• The task: For this exercise, reproduce only the lines from the one holding "You are a GUI" through the final line of the data below, exactly, and omit pictures.

• Entries supplied:
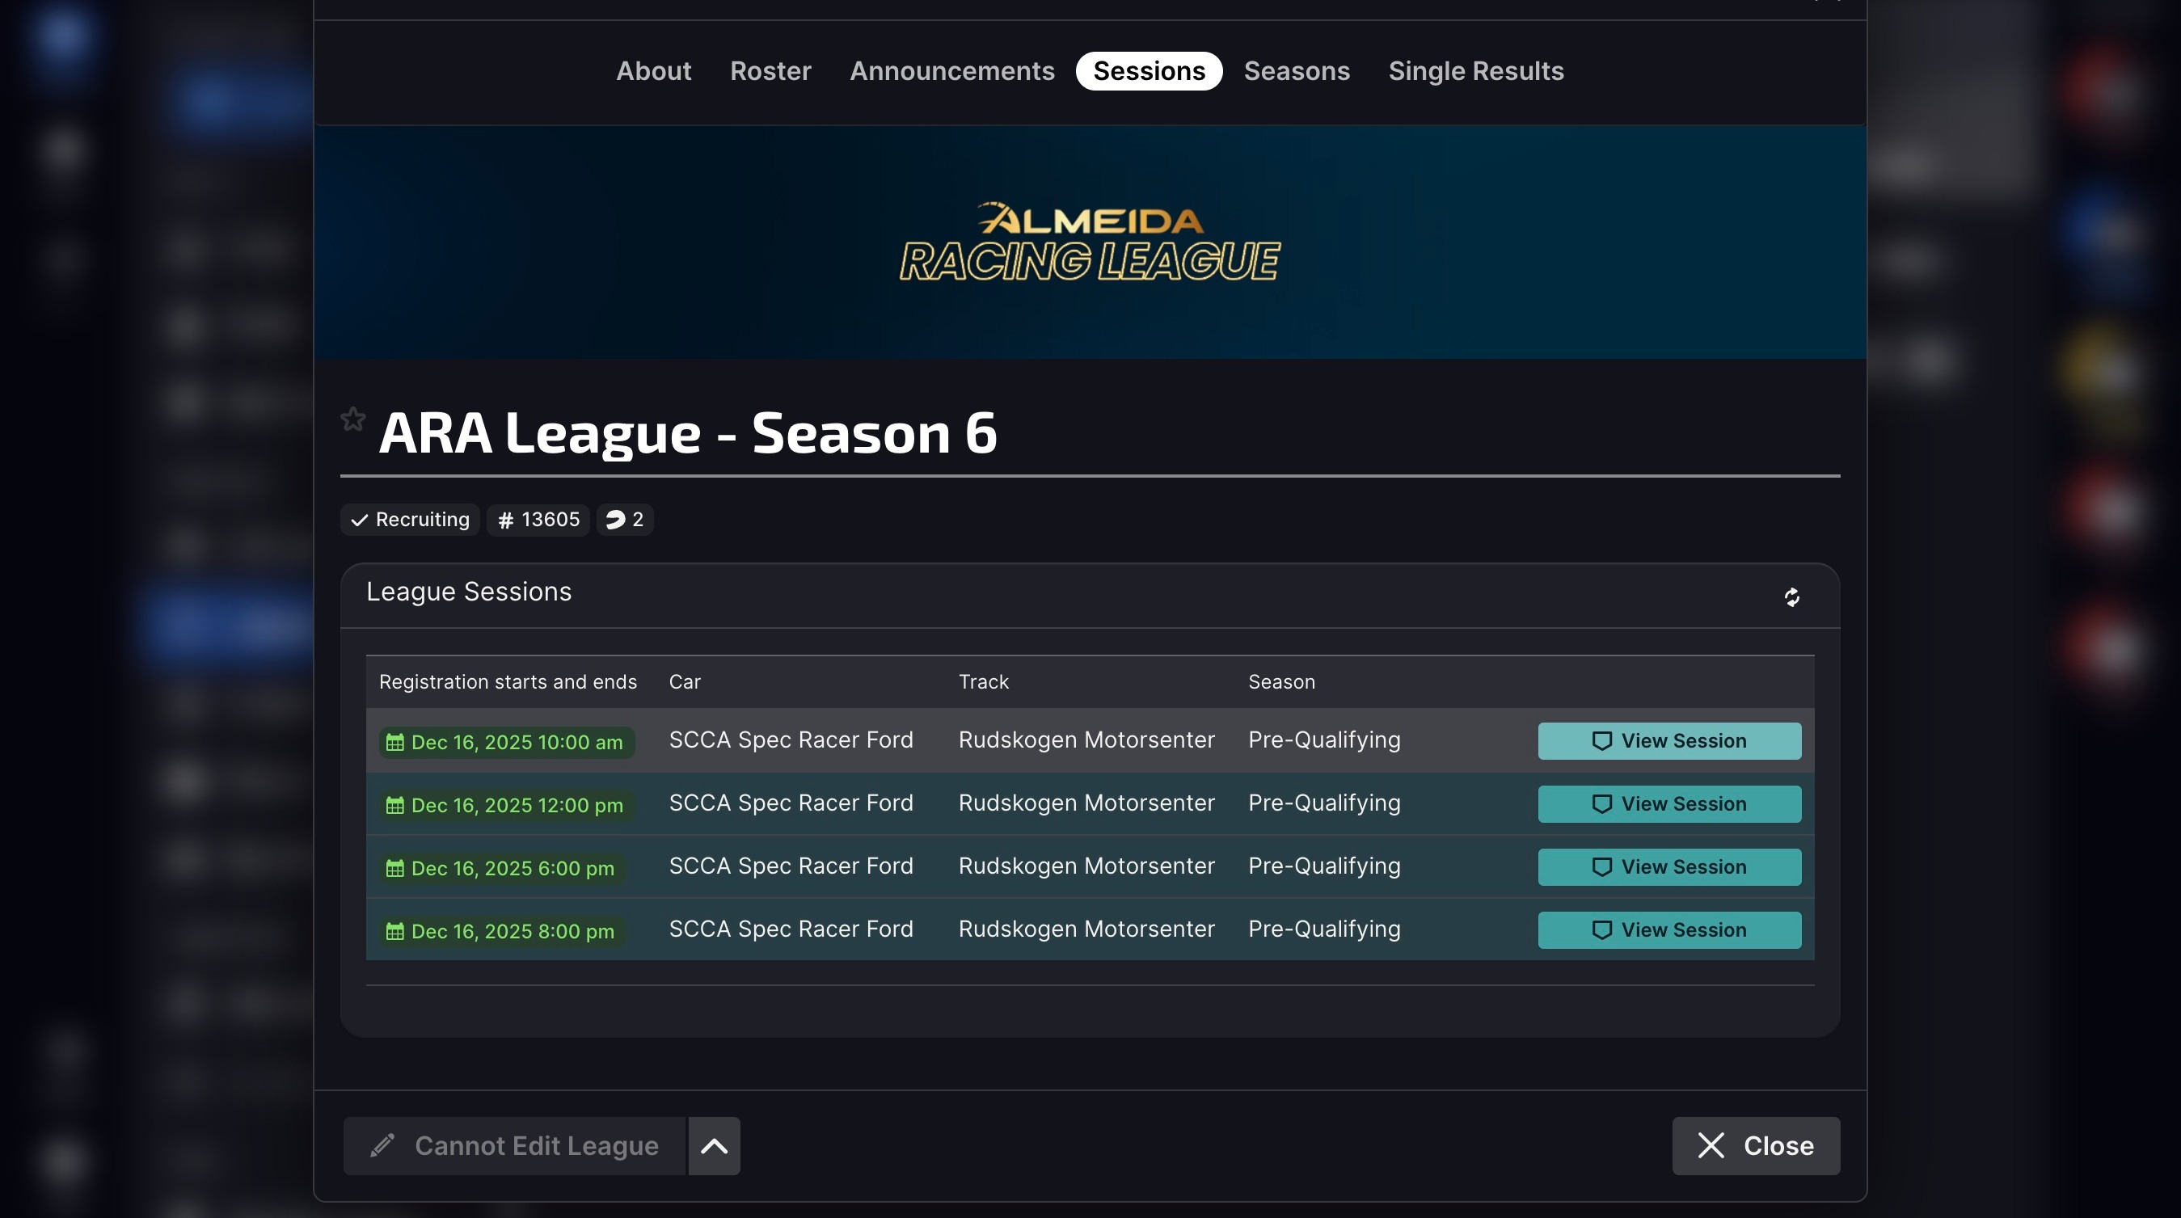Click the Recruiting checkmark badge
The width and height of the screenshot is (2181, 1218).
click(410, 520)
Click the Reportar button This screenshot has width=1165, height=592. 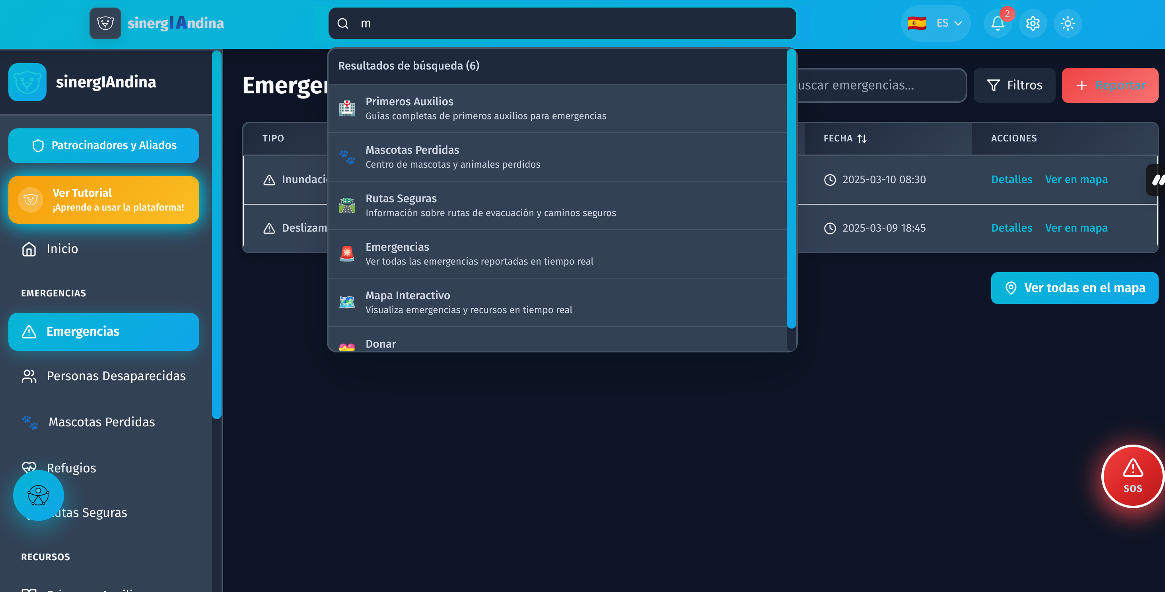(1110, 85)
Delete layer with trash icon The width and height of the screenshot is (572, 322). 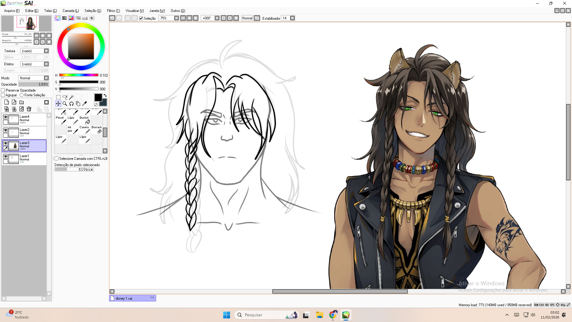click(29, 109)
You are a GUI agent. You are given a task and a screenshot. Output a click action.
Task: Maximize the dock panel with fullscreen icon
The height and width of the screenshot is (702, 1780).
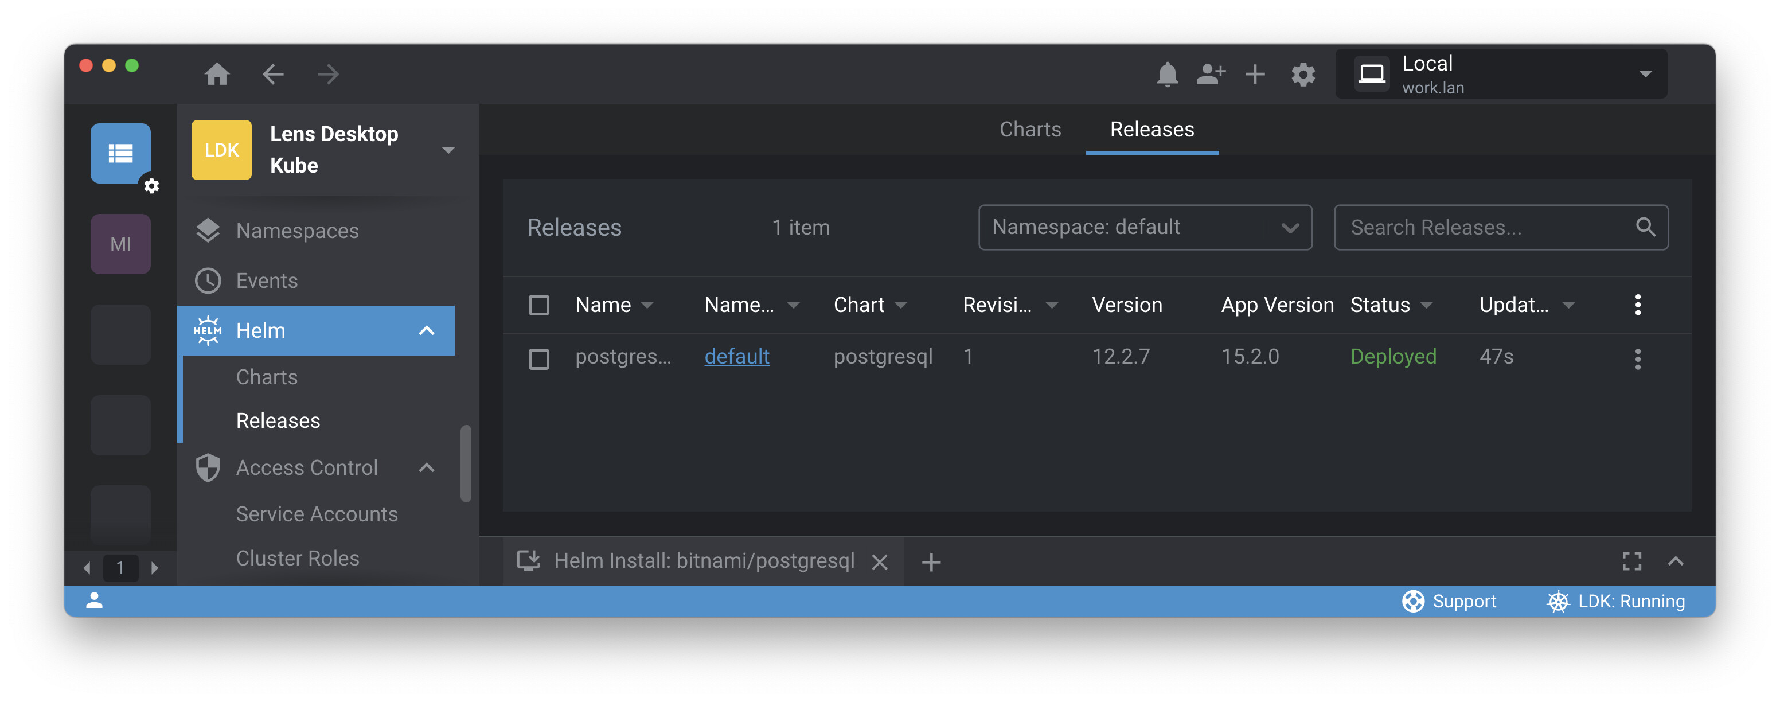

• Response for this exercise:
You are a GUI agent. You are given a task and a screenshot. Output a click action.
Task: Maximize the dock panel with fullscreen icon
The height and width of the screenshot is (702, 1780).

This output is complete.